Extracted records

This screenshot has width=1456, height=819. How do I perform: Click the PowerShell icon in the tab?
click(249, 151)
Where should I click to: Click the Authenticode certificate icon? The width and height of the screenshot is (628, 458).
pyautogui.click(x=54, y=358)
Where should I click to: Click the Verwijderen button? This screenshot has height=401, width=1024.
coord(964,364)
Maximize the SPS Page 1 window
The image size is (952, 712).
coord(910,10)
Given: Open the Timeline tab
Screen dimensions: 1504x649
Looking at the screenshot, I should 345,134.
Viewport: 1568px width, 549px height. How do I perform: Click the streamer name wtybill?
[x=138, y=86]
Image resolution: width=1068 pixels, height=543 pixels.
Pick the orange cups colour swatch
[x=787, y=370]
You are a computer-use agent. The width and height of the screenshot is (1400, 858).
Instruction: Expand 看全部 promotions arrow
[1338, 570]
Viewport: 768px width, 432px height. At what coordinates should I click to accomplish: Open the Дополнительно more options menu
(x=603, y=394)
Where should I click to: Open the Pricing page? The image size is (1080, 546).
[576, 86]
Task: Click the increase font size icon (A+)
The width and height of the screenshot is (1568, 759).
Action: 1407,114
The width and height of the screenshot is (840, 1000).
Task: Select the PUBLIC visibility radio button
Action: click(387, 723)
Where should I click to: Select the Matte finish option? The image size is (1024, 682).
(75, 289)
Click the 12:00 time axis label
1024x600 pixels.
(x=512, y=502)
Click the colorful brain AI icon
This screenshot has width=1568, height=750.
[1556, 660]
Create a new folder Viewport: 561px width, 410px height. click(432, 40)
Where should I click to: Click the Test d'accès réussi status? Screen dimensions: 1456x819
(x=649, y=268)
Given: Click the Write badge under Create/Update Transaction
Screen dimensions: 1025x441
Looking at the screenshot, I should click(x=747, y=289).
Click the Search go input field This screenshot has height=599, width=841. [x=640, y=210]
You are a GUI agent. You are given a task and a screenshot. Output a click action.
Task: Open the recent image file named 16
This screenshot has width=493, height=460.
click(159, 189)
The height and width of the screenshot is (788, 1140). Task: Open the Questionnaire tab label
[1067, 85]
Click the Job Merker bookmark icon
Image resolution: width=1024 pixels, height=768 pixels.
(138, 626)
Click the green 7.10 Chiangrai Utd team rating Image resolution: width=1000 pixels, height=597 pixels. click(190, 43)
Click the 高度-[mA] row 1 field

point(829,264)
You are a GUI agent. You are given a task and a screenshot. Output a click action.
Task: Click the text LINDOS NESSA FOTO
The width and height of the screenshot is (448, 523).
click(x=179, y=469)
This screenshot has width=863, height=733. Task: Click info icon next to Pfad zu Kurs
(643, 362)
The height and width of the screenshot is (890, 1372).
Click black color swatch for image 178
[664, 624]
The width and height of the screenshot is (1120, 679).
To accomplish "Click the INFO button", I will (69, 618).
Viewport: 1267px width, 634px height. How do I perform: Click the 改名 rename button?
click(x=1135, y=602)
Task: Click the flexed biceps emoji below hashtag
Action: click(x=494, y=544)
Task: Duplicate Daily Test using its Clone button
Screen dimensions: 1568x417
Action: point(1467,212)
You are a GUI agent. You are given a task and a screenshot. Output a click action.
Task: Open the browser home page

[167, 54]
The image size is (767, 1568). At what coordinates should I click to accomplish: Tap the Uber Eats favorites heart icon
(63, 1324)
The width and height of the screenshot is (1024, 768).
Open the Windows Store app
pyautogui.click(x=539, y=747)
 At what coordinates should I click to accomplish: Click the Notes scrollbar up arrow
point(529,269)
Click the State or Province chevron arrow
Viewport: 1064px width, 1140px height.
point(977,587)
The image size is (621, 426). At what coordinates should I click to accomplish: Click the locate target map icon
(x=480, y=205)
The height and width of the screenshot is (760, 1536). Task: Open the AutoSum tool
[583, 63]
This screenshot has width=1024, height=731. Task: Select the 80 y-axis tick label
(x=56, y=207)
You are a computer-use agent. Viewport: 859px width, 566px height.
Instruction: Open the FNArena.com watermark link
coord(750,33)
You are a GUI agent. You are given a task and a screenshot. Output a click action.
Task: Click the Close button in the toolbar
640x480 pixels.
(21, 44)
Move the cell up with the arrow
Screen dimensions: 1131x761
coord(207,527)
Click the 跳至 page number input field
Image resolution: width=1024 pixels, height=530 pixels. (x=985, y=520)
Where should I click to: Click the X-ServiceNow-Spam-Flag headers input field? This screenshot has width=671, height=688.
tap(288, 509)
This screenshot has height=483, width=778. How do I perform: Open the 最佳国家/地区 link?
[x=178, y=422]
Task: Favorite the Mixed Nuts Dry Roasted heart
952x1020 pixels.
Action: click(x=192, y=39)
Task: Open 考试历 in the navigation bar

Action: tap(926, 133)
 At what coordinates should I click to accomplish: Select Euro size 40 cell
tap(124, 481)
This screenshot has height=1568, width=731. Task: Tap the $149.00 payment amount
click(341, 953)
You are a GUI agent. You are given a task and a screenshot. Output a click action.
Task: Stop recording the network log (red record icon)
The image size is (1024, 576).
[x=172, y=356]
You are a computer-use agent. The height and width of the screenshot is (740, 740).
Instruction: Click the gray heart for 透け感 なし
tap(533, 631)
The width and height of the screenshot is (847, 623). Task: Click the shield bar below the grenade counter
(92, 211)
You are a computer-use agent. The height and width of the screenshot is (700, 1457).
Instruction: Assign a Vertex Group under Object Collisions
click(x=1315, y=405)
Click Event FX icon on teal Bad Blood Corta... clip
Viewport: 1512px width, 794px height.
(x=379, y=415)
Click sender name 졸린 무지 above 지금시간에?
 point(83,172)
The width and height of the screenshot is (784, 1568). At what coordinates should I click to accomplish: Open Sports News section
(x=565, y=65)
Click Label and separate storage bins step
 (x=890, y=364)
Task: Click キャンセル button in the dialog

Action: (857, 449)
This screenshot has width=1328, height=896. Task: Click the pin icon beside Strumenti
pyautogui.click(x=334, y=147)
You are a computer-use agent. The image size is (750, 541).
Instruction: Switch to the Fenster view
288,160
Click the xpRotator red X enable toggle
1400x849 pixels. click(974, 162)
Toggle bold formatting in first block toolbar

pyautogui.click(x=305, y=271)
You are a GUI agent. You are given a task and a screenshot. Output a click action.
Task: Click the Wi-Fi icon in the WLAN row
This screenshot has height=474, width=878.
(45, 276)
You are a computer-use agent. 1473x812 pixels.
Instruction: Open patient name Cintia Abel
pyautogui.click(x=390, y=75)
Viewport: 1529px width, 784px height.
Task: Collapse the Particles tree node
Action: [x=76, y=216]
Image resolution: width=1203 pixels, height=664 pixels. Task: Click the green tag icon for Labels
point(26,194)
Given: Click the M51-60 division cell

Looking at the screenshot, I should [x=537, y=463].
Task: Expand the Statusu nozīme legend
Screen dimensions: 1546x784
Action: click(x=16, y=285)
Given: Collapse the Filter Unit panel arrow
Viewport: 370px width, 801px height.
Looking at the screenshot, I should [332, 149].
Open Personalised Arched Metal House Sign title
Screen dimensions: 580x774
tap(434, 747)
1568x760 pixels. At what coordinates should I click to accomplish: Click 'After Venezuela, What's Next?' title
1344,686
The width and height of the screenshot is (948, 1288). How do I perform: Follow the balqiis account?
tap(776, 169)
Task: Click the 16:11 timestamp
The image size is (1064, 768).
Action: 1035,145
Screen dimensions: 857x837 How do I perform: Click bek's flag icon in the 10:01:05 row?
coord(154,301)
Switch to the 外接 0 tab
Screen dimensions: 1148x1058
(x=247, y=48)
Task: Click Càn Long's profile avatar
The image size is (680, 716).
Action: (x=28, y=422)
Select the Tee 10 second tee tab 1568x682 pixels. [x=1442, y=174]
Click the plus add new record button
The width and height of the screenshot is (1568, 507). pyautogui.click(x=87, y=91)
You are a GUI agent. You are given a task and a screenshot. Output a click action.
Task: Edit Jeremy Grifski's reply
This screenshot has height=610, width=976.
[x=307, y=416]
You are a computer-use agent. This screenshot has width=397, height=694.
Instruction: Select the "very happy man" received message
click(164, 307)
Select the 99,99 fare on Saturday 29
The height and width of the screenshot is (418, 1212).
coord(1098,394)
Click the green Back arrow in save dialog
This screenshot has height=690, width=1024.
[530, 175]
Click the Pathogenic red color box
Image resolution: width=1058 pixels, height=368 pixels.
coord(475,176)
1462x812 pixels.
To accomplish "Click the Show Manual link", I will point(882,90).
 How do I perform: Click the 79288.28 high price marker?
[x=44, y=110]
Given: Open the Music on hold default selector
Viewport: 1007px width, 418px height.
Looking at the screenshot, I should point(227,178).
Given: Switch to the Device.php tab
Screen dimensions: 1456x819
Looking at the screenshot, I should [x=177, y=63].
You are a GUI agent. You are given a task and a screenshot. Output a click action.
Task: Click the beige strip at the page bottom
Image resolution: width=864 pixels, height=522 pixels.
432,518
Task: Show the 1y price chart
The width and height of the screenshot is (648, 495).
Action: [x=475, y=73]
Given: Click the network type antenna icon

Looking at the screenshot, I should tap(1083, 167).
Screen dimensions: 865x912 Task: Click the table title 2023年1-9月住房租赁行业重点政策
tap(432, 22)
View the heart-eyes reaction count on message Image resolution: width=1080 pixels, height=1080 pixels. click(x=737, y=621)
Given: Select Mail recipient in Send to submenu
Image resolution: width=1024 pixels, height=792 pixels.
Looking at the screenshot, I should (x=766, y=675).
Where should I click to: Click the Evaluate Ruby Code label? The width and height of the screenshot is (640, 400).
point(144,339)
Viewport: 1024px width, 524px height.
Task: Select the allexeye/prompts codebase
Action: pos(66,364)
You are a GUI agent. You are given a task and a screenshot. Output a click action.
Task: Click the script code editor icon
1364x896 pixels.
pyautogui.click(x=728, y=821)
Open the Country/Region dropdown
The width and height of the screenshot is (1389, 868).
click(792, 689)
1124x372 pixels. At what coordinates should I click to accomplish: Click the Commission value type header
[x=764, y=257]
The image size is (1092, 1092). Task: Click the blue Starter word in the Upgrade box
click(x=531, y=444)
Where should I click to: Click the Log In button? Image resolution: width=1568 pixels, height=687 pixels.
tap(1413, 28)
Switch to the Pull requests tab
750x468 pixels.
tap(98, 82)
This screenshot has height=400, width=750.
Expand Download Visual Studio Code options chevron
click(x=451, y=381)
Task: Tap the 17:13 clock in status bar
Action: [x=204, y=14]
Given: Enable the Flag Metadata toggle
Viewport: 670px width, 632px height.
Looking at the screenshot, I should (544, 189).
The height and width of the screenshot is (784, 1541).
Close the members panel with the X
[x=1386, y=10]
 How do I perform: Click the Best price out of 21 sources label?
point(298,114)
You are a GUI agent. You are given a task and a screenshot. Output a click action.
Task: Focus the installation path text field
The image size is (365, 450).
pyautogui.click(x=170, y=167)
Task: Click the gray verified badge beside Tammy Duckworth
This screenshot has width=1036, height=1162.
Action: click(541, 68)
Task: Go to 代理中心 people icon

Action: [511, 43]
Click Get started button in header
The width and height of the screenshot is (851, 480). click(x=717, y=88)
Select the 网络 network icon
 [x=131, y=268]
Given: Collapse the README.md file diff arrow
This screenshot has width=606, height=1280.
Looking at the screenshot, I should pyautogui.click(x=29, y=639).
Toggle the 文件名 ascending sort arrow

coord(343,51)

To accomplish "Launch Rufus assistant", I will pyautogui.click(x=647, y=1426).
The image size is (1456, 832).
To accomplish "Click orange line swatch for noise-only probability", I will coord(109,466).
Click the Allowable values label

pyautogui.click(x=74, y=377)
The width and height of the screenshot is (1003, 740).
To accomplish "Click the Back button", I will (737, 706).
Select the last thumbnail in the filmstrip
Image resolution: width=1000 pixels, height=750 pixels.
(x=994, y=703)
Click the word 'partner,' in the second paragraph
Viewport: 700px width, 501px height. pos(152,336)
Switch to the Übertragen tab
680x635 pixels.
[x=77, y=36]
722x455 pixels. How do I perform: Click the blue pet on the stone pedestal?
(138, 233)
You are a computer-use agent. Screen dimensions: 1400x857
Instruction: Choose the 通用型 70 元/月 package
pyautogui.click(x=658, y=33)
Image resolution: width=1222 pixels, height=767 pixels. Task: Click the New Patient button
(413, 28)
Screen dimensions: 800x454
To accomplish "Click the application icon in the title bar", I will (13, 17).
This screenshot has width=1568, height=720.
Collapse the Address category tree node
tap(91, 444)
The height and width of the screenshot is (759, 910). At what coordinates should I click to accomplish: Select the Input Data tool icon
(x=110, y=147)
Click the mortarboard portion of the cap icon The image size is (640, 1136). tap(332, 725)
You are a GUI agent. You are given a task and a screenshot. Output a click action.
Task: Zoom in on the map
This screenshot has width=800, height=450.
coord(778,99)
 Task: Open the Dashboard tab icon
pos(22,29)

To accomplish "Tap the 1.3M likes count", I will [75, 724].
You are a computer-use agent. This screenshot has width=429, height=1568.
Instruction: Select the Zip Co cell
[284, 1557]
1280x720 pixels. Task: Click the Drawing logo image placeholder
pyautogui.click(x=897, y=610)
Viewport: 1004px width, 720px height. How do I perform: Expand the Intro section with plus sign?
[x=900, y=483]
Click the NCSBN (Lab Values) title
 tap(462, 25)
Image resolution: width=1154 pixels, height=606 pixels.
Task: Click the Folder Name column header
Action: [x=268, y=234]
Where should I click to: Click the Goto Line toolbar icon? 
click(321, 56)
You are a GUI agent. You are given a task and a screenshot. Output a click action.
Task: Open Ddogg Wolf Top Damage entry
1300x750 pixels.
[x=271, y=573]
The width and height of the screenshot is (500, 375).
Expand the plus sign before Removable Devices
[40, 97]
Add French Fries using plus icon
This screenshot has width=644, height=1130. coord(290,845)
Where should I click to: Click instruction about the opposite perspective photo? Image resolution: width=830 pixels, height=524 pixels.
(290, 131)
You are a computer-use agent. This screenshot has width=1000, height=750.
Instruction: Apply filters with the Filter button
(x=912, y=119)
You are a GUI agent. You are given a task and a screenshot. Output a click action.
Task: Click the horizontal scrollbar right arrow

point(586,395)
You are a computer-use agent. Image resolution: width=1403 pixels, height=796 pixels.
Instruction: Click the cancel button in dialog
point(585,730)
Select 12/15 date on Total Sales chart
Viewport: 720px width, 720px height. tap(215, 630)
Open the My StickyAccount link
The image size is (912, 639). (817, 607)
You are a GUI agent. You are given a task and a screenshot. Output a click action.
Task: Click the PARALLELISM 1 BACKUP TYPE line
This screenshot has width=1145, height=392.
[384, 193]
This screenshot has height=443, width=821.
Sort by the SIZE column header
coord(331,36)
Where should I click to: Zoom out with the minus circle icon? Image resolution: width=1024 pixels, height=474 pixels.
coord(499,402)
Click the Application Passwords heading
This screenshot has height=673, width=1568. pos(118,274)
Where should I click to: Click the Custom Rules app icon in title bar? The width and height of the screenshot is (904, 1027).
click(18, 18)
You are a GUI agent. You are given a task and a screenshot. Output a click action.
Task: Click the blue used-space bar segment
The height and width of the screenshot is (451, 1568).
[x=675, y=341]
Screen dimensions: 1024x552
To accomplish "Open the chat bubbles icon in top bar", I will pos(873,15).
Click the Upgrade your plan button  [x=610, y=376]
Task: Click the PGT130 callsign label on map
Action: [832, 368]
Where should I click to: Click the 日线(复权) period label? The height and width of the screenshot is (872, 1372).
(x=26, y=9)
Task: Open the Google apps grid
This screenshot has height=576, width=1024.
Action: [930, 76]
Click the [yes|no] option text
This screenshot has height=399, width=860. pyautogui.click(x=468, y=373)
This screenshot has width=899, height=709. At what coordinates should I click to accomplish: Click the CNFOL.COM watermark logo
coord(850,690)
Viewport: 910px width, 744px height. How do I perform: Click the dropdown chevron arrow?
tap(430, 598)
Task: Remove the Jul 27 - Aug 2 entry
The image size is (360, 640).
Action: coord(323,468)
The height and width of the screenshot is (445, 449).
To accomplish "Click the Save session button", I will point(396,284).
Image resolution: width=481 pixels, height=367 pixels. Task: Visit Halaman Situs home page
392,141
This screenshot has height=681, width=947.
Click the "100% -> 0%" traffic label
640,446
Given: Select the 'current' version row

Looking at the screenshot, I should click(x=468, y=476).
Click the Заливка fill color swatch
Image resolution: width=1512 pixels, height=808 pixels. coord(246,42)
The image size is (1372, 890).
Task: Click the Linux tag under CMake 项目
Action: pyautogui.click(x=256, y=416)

What the task asks
Repeat the lines from the one containing "Click the [yes|no] option text" through the end of the listing, exactly and without any other lines; both ends are included.

Solution below
Click the [yes|no] option text
This screenshot has height=399, width=860. pyautogui.click(x=468, y=373)
This screenshot has width=899, height=709. At what coordinates should I click to accomplish: Click the CNFOL.COM watermark logo
coord(850,690)
Viewport: 910px width, 744px height. How do I perform: Click the dropdown chevron arrow?
tap(430, 598)
Task: Remove the Jul 27 - Aug 2 entry
The image size is (360, 640).
Action: coord(323,468)
The height and width of the screenshot is (445, 449).
To accomplish "Click the Save session button", I will point(396,284).
Image resolution: width=481 pixels, height=367 pixels. Task: Visit Halaman Situs home page
392,141
This screenshot has height=681, width=947.
Click the "100% -> 0%" traffic label
640,446
Given: Select the 'current' version row

Looking at the screenshot, I should click(x=468, y=476).
Click the Заливка fill color swatch
Image resolution: width=1512 pixels, height=808 pixels. coord(246,42)
The image size is (1372, 890).
Task: Click the Linux tag under CMake 项目
Action: pyautogui.click(x=256, y=416)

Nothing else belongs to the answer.